Differential Diagnosis of Breast Lumps

A breast lump can have various causes:

  • Fibroadenoma: Smooth, mobile lump; confirmed by ultrasound.
  • Cyst: Tender, fluid-filled lump; drained for diagnosis.
  • Fat Necrosis: Firm lump after injury; imaging shows damaged fat.
  • Abscess: Painful, red lump with fever; confirmed by pus drainage.
  • Phyllodes Tumor: Fast-growing lump; biopsy required.
  • Breast Cancer: Hard, irregular lump with skin or nipple changes; confirmed by imaging and biopsy.
  • Mastitis: Painful, red swelling in breastfeeding women; clinical diagnosis.
  • Lipoma: Soft, mobile lump; harmless fat, confirmed by imaging.

Diagnosis relies on physical examination, imaging, and biopsy.

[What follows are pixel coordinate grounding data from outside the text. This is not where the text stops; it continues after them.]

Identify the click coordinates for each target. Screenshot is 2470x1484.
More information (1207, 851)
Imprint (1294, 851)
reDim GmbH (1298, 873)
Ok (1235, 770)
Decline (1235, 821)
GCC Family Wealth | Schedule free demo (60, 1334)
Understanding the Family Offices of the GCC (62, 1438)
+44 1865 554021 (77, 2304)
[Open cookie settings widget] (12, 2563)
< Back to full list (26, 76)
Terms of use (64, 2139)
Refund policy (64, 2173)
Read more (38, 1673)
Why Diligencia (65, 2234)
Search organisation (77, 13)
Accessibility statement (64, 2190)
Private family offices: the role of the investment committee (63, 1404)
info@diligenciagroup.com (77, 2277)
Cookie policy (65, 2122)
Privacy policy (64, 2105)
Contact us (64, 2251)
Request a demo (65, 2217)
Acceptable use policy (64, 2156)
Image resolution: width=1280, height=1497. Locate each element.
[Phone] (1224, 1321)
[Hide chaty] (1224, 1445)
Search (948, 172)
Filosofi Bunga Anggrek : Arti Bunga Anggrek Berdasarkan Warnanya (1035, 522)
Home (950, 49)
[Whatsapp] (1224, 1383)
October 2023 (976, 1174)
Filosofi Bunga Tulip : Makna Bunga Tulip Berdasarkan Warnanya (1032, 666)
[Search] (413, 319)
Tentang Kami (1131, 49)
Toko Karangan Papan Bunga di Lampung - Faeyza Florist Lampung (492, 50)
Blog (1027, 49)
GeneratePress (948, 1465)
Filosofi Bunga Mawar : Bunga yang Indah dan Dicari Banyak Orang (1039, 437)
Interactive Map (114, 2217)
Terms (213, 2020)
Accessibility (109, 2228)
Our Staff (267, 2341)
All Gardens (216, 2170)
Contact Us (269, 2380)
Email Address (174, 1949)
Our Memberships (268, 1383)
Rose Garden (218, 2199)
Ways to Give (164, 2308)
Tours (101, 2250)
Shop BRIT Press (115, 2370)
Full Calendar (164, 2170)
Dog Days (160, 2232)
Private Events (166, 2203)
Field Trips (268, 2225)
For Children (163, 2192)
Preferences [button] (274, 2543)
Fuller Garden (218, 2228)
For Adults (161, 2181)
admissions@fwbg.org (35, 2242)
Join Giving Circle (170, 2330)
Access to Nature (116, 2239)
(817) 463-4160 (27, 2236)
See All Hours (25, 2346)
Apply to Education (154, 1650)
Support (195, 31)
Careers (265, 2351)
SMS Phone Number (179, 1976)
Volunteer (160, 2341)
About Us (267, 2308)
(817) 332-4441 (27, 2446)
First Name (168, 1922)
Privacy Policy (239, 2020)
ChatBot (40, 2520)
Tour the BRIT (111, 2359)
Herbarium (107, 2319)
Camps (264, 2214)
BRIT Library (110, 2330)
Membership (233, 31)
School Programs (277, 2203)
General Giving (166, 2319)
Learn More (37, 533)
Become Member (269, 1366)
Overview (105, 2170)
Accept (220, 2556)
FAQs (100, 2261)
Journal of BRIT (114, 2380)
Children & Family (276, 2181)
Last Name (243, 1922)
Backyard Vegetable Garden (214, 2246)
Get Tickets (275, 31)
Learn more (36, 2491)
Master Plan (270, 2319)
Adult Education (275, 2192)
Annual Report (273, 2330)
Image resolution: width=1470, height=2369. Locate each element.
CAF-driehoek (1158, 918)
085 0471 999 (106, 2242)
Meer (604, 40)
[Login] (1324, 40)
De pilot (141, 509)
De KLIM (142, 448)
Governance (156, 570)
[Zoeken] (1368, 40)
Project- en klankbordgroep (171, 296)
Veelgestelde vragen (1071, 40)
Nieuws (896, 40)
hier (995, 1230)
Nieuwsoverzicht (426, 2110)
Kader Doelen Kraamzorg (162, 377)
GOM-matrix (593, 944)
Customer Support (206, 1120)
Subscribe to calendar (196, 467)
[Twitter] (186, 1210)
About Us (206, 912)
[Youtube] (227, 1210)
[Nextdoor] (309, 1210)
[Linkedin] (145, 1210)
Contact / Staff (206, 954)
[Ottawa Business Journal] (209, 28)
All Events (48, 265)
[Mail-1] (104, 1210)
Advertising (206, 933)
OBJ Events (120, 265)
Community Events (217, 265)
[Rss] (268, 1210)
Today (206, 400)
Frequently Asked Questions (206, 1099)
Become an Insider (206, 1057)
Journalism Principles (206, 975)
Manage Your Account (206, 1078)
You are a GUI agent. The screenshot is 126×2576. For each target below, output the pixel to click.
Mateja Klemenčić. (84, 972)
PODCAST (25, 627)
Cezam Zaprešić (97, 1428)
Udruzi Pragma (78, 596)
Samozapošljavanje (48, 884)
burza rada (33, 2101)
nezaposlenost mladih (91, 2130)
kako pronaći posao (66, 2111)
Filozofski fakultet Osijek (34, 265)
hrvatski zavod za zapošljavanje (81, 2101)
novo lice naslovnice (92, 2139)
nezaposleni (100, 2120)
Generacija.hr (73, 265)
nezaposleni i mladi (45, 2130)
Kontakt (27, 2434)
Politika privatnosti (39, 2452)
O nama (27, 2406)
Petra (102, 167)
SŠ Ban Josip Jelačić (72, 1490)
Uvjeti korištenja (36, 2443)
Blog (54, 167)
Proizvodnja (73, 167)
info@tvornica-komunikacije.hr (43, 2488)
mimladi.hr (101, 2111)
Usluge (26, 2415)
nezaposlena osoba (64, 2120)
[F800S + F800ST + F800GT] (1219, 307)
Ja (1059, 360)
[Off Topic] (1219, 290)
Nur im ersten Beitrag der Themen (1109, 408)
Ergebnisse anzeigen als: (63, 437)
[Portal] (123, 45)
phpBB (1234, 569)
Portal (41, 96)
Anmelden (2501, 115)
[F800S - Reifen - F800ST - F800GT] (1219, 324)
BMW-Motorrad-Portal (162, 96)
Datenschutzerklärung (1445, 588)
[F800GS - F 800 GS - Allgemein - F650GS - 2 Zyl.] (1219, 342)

Molecular Subtypes of Breast Cancer

Breast cancer is classified into molecular subtypes based on ER, PR, HER2, and Ki-67 levels:

  • Luminal A: ER/PR-positive, HER2-negative, low Ki-67. Least aggressive, good prognosis, responds to hormonal therapy.
  • Luminal B: ER/PR-positive, HER2-variable, high Ki-67. More aggressive, may require chemotherapy alongside hormonal therapy.
  • HER2-Enriched: ER/PR-negative, HER2-positive. Aggressive, responds to HER2-targeted treatments.
  • Triple-Negative/Basal-Like: ER/PR-negative, HER2-negative. Very aggressive, treated with chemotherapy, poor prognosis.

Importance: Subtyping helps determine treatment and predict outcomes for breast cancer patients.